--- START ---

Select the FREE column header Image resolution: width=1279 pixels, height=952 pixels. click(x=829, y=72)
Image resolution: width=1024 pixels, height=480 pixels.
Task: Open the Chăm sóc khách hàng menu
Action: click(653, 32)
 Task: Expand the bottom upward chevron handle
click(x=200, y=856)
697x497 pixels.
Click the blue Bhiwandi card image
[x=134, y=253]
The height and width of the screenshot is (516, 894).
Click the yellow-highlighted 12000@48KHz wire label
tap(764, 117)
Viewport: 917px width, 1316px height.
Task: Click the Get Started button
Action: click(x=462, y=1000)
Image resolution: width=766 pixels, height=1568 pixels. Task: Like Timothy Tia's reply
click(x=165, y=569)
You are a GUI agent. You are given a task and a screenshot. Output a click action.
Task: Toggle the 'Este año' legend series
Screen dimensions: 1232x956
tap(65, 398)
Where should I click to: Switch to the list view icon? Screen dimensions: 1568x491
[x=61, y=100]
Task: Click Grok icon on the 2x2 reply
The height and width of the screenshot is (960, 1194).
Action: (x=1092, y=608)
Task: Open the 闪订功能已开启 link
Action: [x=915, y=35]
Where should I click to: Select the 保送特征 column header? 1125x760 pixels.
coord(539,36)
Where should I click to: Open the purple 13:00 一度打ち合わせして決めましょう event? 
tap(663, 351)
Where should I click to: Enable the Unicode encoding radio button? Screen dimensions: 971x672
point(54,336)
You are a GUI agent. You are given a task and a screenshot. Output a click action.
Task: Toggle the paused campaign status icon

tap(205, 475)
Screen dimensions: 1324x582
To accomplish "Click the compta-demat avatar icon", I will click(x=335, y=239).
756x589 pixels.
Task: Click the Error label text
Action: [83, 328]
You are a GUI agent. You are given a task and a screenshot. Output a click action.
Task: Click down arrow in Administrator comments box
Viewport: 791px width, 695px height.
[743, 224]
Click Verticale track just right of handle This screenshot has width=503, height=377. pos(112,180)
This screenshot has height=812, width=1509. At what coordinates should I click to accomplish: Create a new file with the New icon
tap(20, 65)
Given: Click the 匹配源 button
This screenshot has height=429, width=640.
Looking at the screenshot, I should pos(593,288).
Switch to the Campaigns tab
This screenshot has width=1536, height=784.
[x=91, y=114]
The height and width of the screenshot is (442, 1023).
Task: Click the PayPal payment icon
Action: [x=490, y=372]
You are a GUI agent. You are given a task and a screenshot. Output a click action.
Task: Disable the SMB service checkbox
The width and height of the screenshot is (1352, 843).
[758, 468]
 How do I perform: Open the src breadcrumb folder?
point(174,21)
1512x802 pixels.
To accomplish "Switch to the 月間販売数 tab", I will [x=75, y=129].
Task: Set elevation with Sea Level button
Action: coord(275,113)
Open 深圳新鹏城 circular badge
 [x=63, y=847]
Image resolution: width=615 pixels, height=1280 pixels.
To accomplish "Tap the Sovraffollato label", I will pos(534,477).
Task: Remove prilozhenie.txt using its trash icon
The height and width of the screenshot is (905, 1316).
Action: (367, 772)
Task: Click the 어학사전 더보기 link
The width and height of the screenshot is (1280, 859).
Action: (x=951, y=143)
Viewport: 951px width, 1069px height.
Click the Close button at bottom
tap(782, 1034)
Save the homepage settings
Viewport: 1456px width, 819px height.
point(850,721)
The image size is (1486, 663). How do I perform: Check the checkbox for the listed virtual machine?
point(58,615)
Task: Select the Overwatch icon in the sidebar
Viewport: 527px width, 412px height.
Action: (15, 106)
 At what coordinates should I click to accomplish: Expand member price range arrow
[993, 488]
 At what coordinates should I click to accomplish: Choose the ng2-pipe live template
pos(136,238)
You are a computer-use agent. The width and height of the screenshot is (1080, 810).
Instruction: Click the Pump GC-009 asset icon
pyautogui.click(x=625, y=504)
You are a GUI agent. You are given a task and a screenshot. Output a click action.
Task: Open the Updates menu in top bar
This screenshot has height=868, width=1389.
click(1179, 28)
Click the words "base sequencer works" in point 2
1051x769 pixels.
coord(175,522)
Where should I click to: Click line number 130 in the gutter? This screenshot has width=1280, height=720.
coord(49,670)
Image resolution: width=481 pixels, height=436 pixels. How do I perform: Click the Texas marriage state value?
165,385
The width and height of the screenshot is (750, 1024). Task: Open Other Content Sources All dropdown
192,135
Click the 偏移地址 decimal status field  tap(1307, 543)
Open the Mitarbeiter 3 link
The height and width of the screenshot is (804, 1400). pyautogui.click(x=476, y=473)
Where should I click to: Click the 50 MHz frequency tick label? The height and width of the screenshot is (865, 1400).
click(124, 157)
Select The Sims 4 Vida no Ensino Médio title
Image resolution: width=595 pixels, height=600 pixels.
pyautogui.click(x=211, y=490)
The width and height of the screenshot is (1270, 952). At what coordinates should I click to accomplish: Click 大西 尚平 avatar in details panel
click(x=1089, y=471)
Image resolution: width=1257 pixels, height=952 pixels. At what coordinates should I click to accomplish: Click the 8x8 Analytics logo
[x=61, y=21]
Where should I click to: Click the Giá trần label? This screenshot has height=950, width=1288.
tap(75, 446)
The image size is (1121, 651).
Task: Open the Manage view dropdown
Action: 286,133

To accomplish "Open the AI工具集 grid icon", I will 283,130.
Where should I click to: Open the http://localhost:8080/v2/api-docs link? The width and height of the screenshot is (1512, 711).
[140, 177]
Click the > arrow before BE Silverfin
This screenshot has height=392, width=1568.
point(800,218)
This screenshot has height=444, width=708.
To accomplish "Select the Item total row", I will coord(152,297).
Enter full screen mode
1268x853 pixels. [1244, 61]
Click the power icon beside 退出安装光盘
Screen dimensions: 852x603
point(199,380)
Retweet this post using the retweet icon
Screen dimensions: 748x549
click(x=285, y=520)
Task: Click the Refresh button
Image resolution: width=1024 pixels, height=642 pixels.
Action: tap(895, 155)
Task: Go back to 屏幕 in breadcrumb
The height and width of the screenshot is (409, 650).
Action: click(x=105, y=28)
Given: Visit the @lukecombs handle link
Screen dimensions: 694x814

--- END ---

Exercise objective –
In the listing above, locate the line containing "Task: Select the" and the line containing "Task: Open the Updates menu in top bar". Transcribe those two lines and everything between them, exactly as written.

Answer to this problem –
Task: Select the Overwatch icon in the sidebar
Viewport: 527px width, 412px height.
Action: (15, 106)
 At what coordinates should I click to accomplish: Expand member price range arrow
[993, 488]
 At what coordinates should I click to accomplish: Choose the ng2-pipe live template
pos(136,238)
You are a computer-use agent. The width and height of the screenshot is (1080, 810).
Instruction: Click the Pump GC-009 asset icon
pyautogui.click(x=625, y=504)
You are a GUI agent. You are given a task and a screenshot. Output a click action.
Task: Open the Updates menu in top bar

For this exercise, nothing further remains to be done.